### What the task asks
Reproduce the lines below with every occurrence of "Instruction" renamed to "Command" and nothing else changed.

### Data in this exercise
======

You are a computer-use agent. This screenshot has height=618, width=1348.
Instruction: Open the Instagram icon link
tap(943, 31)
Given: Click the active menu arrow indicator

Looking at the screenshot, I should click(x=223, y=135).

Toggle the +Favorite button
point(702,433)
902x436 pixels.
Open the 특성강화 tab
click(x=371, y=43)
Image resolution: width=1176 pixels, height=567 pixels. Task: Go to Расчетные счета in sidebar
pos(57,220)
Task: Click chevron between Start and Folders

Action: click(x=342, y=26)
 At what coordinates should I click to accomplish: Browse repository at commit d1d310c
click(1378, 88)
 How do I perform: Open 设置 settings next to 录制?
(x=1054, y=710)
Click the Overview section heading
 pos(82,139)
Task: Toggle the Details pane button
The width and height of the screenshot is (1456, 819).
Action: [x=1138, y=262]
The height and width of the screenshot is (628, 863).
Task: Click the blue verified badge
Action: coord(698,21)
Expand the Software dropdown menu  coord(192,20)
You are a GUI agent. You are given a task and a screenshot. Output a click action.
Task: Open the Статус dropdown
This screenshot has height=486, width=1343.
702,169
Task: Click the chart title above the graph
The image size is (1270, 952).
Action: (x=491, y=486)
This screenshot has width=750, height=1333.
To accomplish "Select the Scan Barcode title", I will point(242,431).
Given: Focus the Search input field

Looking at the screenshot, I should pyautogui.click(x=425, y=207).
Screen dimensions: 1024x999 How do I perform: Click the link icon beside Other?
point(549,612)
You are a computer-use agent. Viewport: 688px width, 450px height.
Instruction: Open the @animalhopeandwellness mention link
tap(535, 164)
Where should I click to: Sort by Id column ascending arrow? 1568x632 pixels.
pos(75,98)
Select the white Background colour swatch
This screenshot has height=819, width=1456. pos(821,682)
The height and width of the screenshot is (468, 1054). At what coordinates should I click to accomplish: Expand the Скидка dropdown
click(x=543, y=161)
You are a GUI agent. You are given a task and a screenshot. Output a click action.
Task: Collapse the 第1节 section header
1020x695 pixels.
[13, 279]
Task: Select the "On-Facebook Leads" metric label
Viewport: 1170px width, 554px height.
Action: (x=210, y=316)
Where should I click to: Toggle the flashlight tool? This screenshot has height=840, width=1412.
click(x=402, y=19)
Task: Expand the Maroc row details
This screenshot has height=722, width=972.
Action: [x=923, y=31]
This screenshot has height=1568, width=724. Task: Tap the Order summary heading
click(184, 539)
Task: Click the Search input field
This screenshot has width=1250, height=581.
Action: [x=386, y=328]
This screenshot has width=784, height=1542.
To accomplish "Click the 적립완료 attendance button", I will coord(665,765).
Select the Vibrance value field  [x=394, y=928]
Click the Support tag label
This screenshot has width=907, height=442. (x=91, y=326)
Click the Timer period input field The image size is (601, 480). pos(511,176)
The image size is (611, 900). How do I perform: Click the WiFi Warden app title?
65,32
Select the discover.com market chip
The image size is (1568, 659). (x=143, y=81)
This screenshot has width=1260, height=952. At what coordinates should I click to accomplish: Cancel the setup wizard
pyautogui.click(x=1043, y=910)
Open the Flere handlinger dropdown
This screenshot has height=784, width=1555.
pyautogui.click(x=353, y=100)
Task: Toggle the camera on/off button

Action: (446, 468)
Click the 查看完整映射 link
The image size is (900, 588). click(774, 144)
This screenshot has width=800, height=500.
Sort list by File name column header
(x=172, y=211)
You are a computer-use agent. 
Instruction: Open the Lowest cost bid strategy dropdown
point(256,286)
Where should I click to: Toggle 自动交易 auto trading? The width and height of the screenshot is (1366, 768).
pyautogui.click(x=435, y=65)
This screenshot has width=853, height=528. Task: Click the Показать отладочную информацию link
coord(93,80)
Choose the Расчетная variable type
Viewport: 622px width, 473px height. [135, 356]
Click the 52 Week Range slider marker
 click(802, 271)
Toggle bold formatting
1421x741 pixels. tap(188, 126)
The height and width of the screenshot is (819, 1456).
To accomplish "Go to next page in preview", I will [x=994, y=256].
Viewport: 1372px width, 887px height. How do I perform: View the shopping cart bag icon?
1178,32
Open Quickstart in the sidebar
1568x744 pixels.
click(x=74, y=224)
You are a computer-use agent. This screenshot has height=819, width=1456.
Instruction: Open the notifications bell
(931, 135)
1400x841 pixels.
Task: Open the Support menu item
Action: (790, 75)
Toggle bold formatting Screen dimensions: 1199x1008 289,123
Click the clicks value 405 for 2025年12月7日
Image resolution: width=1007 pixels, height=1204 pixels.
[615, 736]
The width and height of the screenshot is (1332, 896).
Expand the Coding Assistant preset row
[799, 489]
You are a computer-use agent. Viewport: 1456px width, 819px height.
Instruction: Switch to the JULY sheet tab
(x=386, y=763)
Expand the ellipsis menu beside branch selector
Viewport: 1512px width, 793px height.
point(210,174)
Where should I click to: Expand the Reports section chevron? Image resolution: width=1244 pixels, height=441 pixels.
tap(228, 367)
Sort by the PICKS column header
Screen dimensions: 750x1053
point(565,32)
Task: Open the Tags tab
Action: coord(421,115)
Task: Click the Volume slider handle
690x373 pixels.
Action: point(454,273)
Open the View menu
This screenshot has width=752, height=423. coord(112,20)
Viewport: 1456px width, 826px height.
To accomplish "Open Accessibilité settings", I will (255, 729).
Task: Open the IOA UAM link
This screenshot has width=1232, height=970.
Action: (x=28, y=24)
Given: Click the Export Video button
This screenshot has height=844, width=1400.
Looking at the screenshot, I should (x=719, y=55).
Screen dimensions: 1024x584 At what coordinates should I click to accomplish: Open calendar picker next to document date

======

### Solution below
You are a computer-use agent. This screenshot has height=618, width=1348.
Command: Open the Instagram icon link
tap(943, 31)
Given: Click the active menu arrow indicator

Looking at the screenshot, I should click(x=223, y=135).

Toggle the +Favorite button
point(702,433)
902x436 pixels.
Open the 특성강화 tab
click(x=371, y=43)
Image resolution: width=1176 pixels, height=567 pixels. Task: Go to Расчетные счета in sidebar
pos(57,220)
Task: Click chevron between Start and Folders

Action: click(x=342, y=26)
 At what coordinates should I click to accomplish: Browse repository at commit d1d310c
click(1378, 88)
 How do I perform: Open 设置 settings next to 录制?
(x=1054, y=710)
Click the Overview section heading
 pos(82,139)
Task: Toggle the Details pane button
The width and height of the screenshot is (1456, 819).
Action: [x=1138, y=262]
The height and width of the screenshot is (628, 863).
Task: Click the blue verified badge
Action: coord(698,21)
Expand the Software dropdown menu  coord(192,20)
You are a GUI agent. You are given a task and a screenshot. Output a click action.
Task: Open the Статус dropdown
This screenshot has height=486, width=1343.
702,169
Task: Click the chart title above the graph
The image size is (1270, 952).
Action: (x=491, y=486)
This screenshot has width=750, height=1333.
To accomplish "Select the Scan Barcode title", I will point(242,431).
Given: Focus the Search input field

Looking at the screenshot, I should pyautogui.click(x=425, y=207).
Screen dimensions: 1024x999 How do I perform: Click the link icon beside Other?
point(549,612)
You are a computer-use agent. Viewport: 688px width, 450px height.
Command: Open the @animalhopeandwellness mention link
tap(535, 164)
Where should I click to: Sort by Id column ascending arrow? 1568x632 pixels.
pos(75,98)
Select the white Background colour swatch
This screenshot has height=819, width=1456. pos(821,682)
The height and width of the screenshot is (468, 1054). At what coordinates should I click to accomplish: Expand the Скидка dropdown
click(x=543, y=161)
You are a GUI agent. You are given a task and a screenshot. Output a click action.
Task: Collapse the 第1节 section header
1020x695 pixels.
[13, 279]
Task: Select the "On-Facebook Leads" metric label
Viewport: 1170px width, 554px height.
Action: (x=210, y=316)
Where should I click to: Toggle the flashlight tool? This screenshot has height=840, width=1412.
click(x=402, y=19)
Task: Expand the Maroc row details
This screenshot has height=722, width=972.
Action: [x=923, y=31]
This screenshot has height=1568, width=724. Task: Tap the Order summary heading
click(184, 539)
Task: Click the Search input field
This screenshot has width=1250, height=581.
Action: [x=386, y=328]
This screenshot has width=784, height=1542.
To accomplish "Click the 적립완료 attendance button", I will coord(665,765).
Select the Vibrance value field  [x=394, y=928]
Click the Support tag label
This screenshot has width=907, height=442. (x=91, y=326)
Click the Timer period input field The image size is (601, 480). pos(511,176)
The image size is (611, 900). How do I perform: Click the WiFi Warden app title?
65,32
Select the discover.com market chip
The image size is (1568, 659). (x=143, y=81)
This screenshot has width=1260, height=952. At what coordinates should I click to accomplish: Cancel the setup wizard
pyautogui.click(x=1043, y=910)
Open the Flere handlinger dropdown
This screenshot has height=784, width=1555.
pyautogui.click(x=353, y=100)
Task: Toggle the camera on/off button

Action: (446, 468)
Click the 查看完整映射 link
The image size is (900, 588). click(774, 144)
This screenshot has width=800, height=500.
Sort list by File name column header
(x=172, y=211)
You are a computer-use agent. 
Command: Open the Lowest cost bid strategy dropdown
point(256,286)
Where should I click to: Toggle 自动交易 auto trading? The width and height of the screenshot is (1366, 768).
pyautogui.click(x=435, y=65)
This screenshot has width=853, height=528. Task: Click the Показать отладочную информацию link
coord(93,80)
Choose the Расчетная variable type
Viewport: 622px width, 473px height. [135, 356]
Click the 52 Week Range slider marker
 click(802, 271)
Toggle bold formatting
1421x741 pixels. tap(188, 126)
The height and width of the screenshot is (819, 1456).
To accomplish "Go to next page in preview", I will [x=994, y=256].
Viewport: 1372px width, 887px height. How do I perform: View the shopping cart bag icon?
1178,32
Open Quickstart in the sidebar
1568x744 pixels.
click(x=74, y=224)
You are a computer-use agent. This screenshot has height=819, width=1456.
Command: Open the notifications bell
(931, 135)
1400x841 pixels.
Task: Open the Support menu item
Action: (790, 75)
Toggle bold formatting Screen dimensions: 1199x1008 289,123
Click the clicks value 405 for 2025年12月7日
Image resolution: width=1007 pixels, height=1204 pixels.
[615, 736]
The width and height of the screenshot is (1332, 896).
Expand the Coding Assistant preset row
[799, 489]
You are a computer-use agent. Viewport: 1456px width, 819px height.
Command: Switch to the JULY sheet tab
(x=386, y=763)
Expand the ellipsis menu beside branch selector
Viewport: 1512px width, 793px height.
point(210,174)
Where should I click to: Expand the Reports section chevron? Image resolution: width=1244 pixels, height=441 pixels.
tap(228, 367)
Sort by the PICKS column header
Screen dimensions: 750x1053
point(565,32)
Task: Open the Tags tab
Action: coord(421,115)
Task: Click the Volume slider handle
690x373 pixels.
Action: point(454,273)
Open the View menu
This screenshot has width=752, height=423. coord(112,20)
Viewport: 1456px width, 826px height.
To accomplish "Open Accessibilité settings", I will (255, 729).
Task: Open the IOA UAM link
This screenshot has width=1232, height=970.
Action: (x=28, y=24)
Given: Click the Export Video button
This screenshot has height=844, width=1400.
Looking at the screenshot, I should (x=719, y=55).
Screen dimensions: 1024x584 At what coordinates should I click to accomplish: Open calendar picker next to document date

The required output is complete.